If you mourn the passing of DBWin with the advent of 32-bit Windows environments, here's some cause for rejoicing.
Most computer users, unless they are command-line junkies, will probably say that Windows programs are easier to use than character-based programs. But Windows applications are generally more difficult to program. This is especially true in the area of debugging. Although interactive debuggers are available for most compilers, they are sometimes awkward or inconvenient to use. Also, certain types of programs, such as device drivers, TSRs, thread routines, and NT services, do not work well with interactive debuggers.
printf, or one of its close cousins, makes a great tool for simple debugging jobs under MS-DOS. But printf's equivalents are not so great under Windows. Since the screen is now a hierarchical series of display windows, which one should display the debug trace statements? It's possible to create application-specific solutions, such as special trace windows that pop up when the code is compiled and run with debug information. What we really need, however, is a system-wide solution that all applications can use.

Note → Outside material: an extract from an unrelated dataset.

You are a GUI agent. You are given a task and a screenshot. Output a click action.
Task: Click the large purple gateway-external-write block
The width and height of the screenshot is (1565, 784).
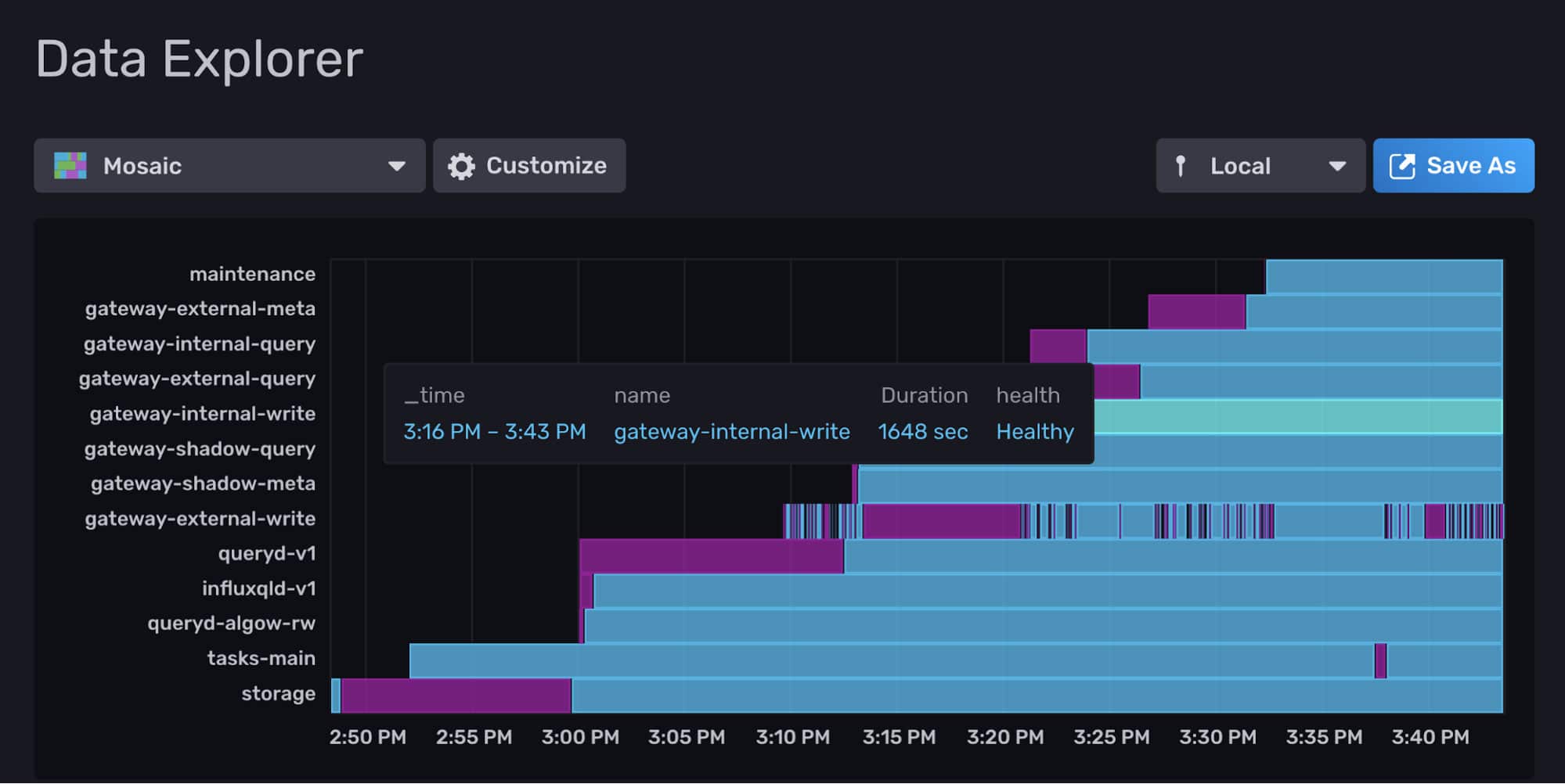941,521
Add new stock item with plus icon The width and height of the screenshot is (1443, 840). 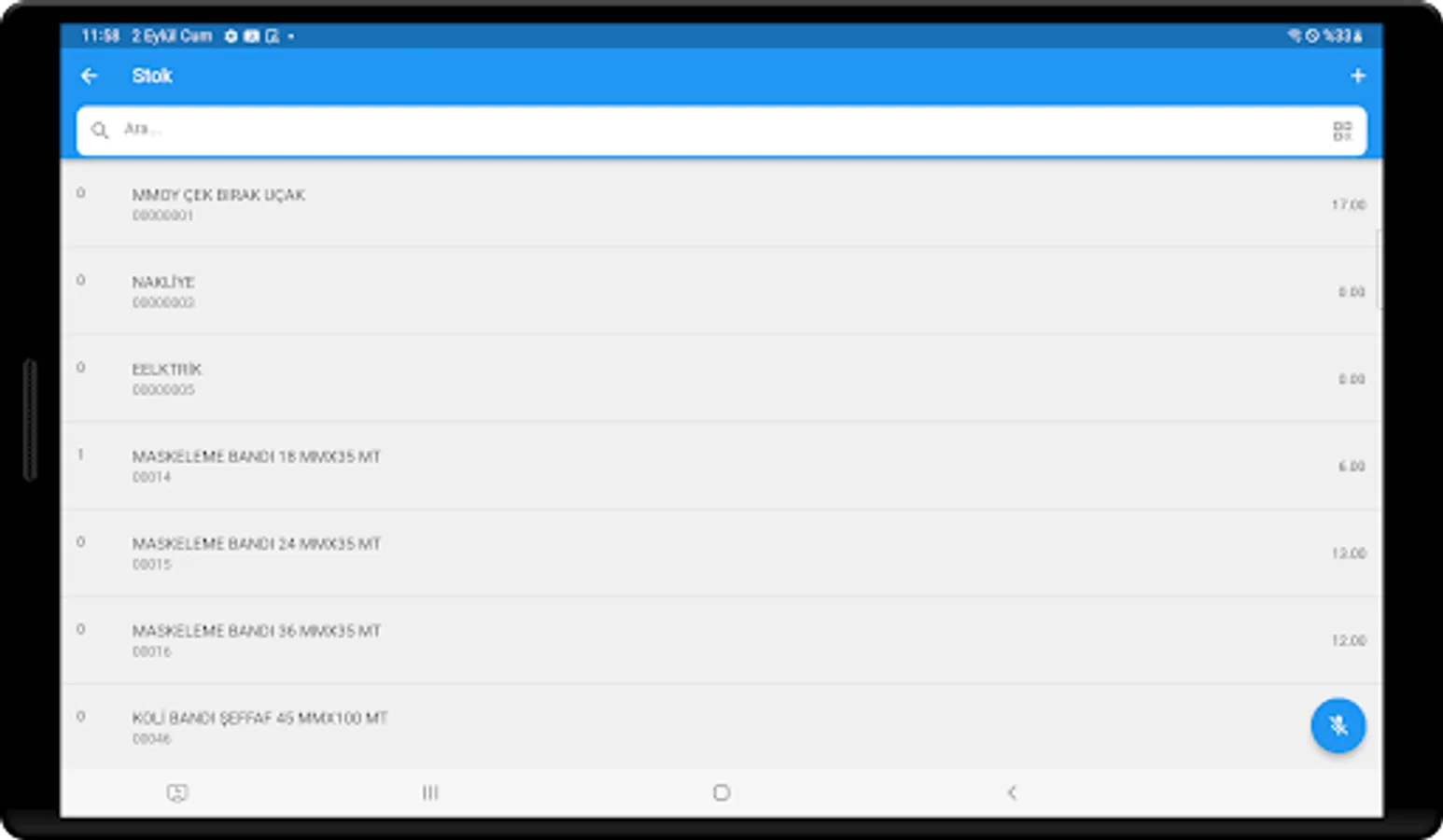tap(1357, 76)
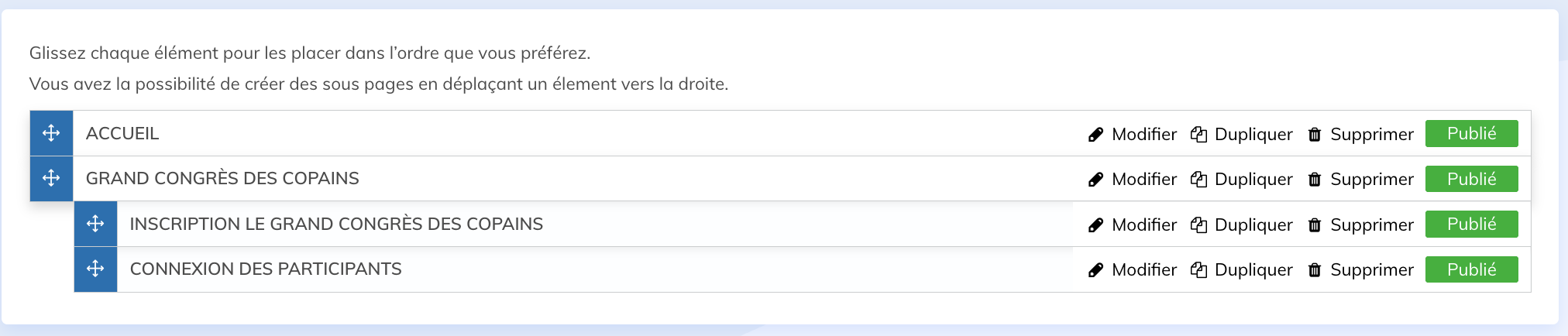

Working with Microsoft's Solutions
The Windows API addressed this problem, starting with v3.0, by providing the OutputDebugString API, which allowed you to send a text string to an external monochrome monitor or have it displayed in a window while running an interactive debugger. Although this solution worked, it was not pretty. It was usually inconvenient to acquire and set up the monitor or run the program under the debugger when trace statements were needed.
Visual C++ 1.5 addressed this problem with DBWin. DBWin captures the text from any program calling OutputDebugString and displays it in a graphical window, or redirects it to a COM port or monochrome monitor. DBWin also allows the user to save the text to a disk file as well copy and paste to any other application. In short, DBWin addressed all of the previous shortcomings and gave Windows programmers a useful debugging tool.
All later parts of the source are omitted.